周防さん中山義秀文学賞 「身もこがれつつ 小倉山の百人一首」

 
白河市で開かれた公開選考会

 白河市大信出身の芥川賞作家中山義秀を顕彰し、優れた歴史・時代小説をたたえる「第28回中山義秀文学賞」の公開選考会が6日、同市の白河文化交流館コミネスで開かれ、受賞作に周防(すおう)柳さんの「身もこがれつつ 小倉山の百人一首」(中央公論新社)を選んだ。

 「身もこがれつつ 小倉山の百人一首」は、新古今和歌集の選者を務めた藤原定家にまつわる史実を描いた作品。周防さんは1964(昭和39)年、東京都生まれ。2013年に「八月の青い蝶」で小説すばる新人賞を受賞しデビューし、17年に刊行した「蘇我の娘の古事記」は、同年上半期の本の雑誌エンターテインメントベスト10の1位を獲得した。

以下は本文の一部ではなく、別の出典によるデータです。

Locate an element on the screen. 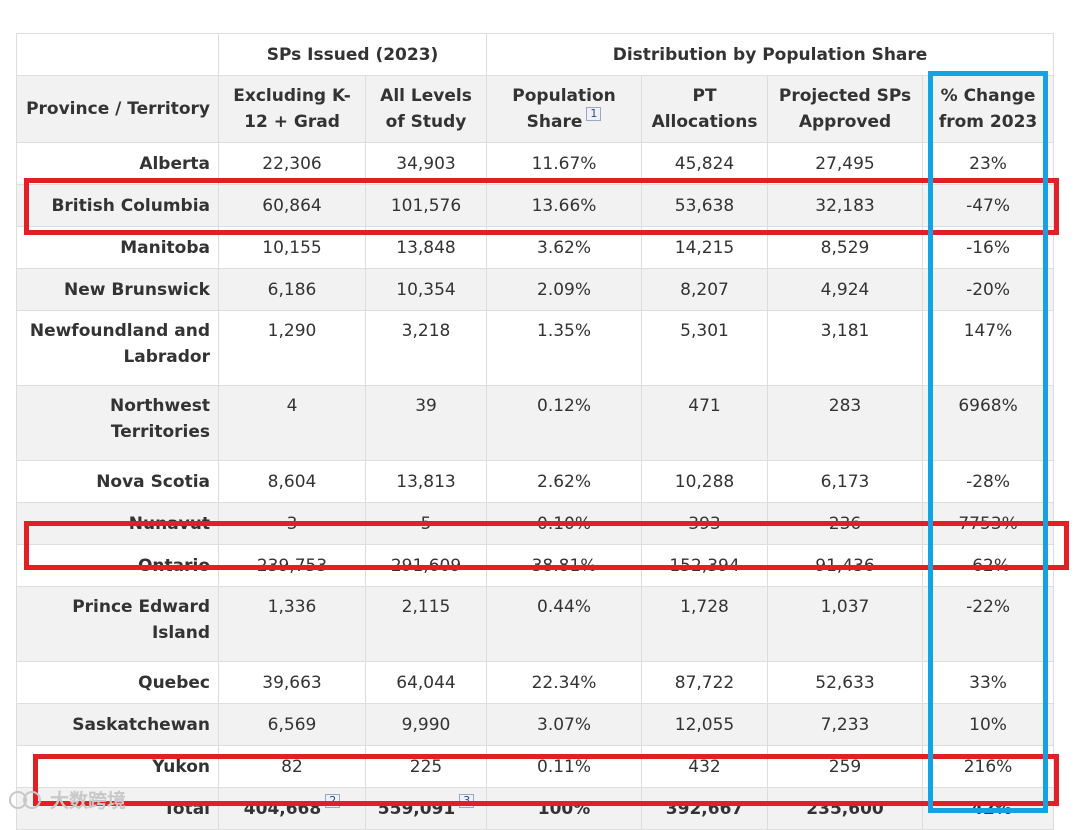 Image resolution: width=1080 pixels, height=830 pixels. column-header-province: Province / Territory is located at coordinates (118, 109).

 公開選考会は、作家の澤田瞳子さん、伊東潤さん、西條奈加さんらが選考委員を務めた。周防さんのほか、砂原浩太朗さんの「黛家の兄弟」(講談社)、幡(ばん)大介さんの「シャムのサムライ 山田長政」(実業之日本社)が最終候補作品に残っていた。

 同文学賞は、中山義秀顕彰会(会長・鈴木和夫白河市長)の主催、中山義秀記念文学館などの共催、福島民友新聞社などの後援。贈呈式・受賞記念講演会は来年2月5日を予定している。